1. ## Kayak paddling across shore

A person is paddling a kayak in a river with a current of 1 ft/s. The kayakers is aimed at the far shore, perpendicular to the current. The kayak's speed in still water would be 4 ft/s. Find the kayak's actual speed and the angle between the kayak's direction and the far shore.

This problem seems easy enough but i feel like i am doing something wrong..

A right triangle would form from (0,0) and (1,4)

So, the hypotenuse would be $\displaystyle \sqrt(17)$

Would this be the speed?

Then the direction would just be

$\displaystyle tan^{-1}(\frac{4}{1})$

so the angle would be 75.96 degrees North of East

Thanks for any input

2. Originally Posted by mybrohshi5
A person is paddling a kayak in a river with a current of 1 ft/s. The kayakers is aimed at the far shore, perpendicular to the current. The kayak's speed in still water would be 4 ft/s. Find the kayak's actual speed and the angle between the kayak's direction and the far shore.

This problem seems easy enough but i feel like i am doing something wrong..

A right triangle would form from (0,0) and (1,4)

So, the hypotenuse would be $\displaystyle \sqrt(17)$

Would this be the speed?
You are probably more comfortable with triangles where the lengths are actual distances and not speeds- so think in terms of one second. If there were no current, in one second, at 4 ft per sec, the kayaker would have gone 4 ft across the river- his new postition would be "(4, 0)". If the kayaker were not paddling but just floating on the current, at 1 ft per sec, the kayaker would have gone 1 foot down river- his new position would be "(0, 1)". Key theoretical point: since velocity is a vector we can just add "components". With both paddling and current, the kayaker goes on the straight line from (0, 0) to (4, 1) which has a length of $\displaystyle \sqrt{17}$ in one second. Yes, his speed would be $\displaystyle \sqrt{17}$ feet per second (You did not include the units- that is an important part of the answer!).

A right triangle with "opposite side" of length 1 and "near side" 4 has angle $\displaystyle tan^{-1}(1/4)= 14$ degrees but that angle is measured to the triangle side across. You correct that the angle the kayak makes with the opposite side is 90- 14= 76 or $\displaystyle tan^{-1}(4/1)= 76$ degrees. But I don't see where you got that "North of East". There is nothing said in the problem, as you posted it, about the direction of the river.

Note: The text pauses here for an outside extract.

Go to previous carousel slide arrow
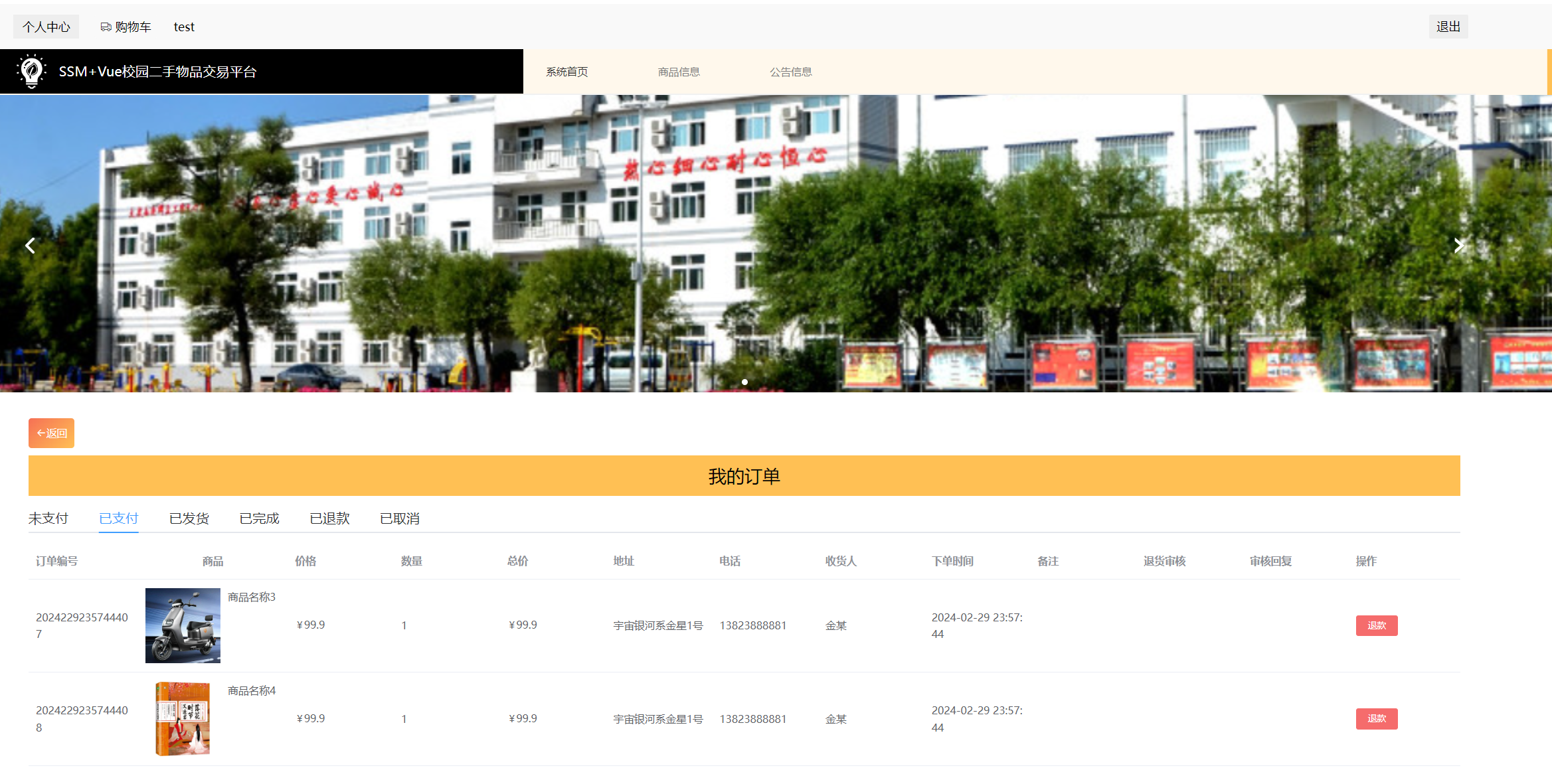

Then the direction would just be

$\displaystyle tan^{-1}(\frac{4}{1})$

so the angle would be 75.96 degrees North of East

Thanks for any input

3. Yeah i always forget to type units when i post here but i always make sure to include them on my paper

and sorry about the North of East. I drew a diagram of the river with a coordinate of North being up and East being to the right but you were right it isnt specified in the question so i will probably just say 76 degrees above the horizontal river bank

Thanks again for clearing this up for me!